[Dataset items]
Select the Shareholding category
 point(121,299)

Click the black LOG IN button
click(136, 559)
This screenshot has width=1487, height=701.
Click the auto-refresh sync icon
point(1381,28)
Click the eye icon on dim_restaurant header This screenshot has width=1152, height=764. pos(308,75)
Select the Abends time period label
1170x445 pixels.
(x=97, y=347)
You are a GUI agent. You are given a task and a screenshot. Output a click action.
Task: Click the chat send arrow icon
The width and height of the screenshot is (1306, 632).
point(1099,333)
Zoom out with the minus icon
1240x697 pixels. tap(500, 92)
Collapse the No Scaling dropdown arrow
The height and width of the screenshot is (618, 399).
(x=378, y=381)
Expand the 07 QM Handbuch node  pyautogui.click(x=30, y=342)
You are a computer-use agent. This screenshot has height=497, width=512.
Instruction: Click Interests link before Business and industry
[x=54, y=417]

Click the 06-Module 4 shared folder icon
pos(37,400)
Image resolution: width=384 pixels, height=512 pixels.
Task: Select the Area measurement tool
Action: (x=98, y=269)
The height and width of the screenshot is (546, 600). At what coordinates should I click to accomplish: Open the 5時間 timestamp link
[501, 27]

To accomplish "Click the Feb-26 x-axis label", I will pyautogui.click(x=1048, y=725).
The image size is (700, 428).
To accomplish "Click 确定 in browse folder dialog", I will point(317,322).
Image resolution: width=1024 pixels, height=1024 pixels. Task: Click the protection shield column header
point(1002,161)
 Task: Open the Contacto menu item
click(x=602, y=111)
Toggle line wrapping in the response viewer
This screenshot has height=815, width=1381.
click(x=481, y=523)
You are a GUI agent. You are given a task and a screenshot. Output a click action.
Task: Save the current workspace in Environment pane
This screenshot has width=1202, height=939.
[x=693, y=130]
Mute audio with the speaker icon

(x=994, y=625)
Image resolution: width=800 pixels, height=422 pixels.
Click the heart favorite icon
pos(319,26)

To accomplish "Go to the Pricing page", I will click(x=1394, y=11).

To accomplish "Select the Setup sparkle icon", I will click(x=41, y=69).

▶ _What needs to be done_: Duplicate the items above verbatim, from the start of the items through the line containing "click(x=481, y=523)", including that line.

▶ _Correct result_:
Select the Shareholding category
 point(121,299)

Click the black LOG IN button
click(136, 559)
This screenshot has width=1487, height=701.
Click the auto-refresh sync icon
point(1381,28)
Click the eye icon on dim_restaurant header This screenshot has width=1152, height=764. pos(308,75)
Select the Abends time period label
1170x445 pixels.
(x=97, y=347)
You are a GUI agent. You are given a task and a screenshot. Output a click action.
Task: Click the chat send arrow icon
The width and height of the screenshot is (1306, 632).
point(1099,333)
Zoom out with the minus icon
1240x697 pixels. tap(500, 92)
Collapse the No Scaling dropdown arrow
The height and width of the screenshot is (618, 399).
(x=378, y=381)
Expand the 07 QM Handbuch node  pyautogui.click(x=30, y=342)
You are a computer-use agent. This screenshot has height=497, width=512.
Instruction: Click Interests link before Business and industry
[x=54, y=417]

Click the 06-Module 4 shared folder icon
pos(37,400)
Image resolution: width=384 pixels, height=512 pixels.
Task: Select the Area measurement tool
Action: (x=98, y=269)
The height and width of the screenshot is (546, 600). At what coordinates should I click to accomplish: Open the 5時間 timestamp link
[501, 27]

To accomplish "Click the Feb-26 x-axis label", I will pyautogui.click(x=1048, y=725).
The image size is (700, 428).
To accomplish "Click 确定 in browse folder dialog", I will point(317,322).
Image resolution: width=1024 pixels, height=1024 pixels. Task: Click the protection shield column header
point(1002,161)
 Task: Open the Contacto menu item
click(x=602, y=111)
Toggle line wrapping in the response viewer
This screenshot has height=815, width=1381.
click(x=481, y=523)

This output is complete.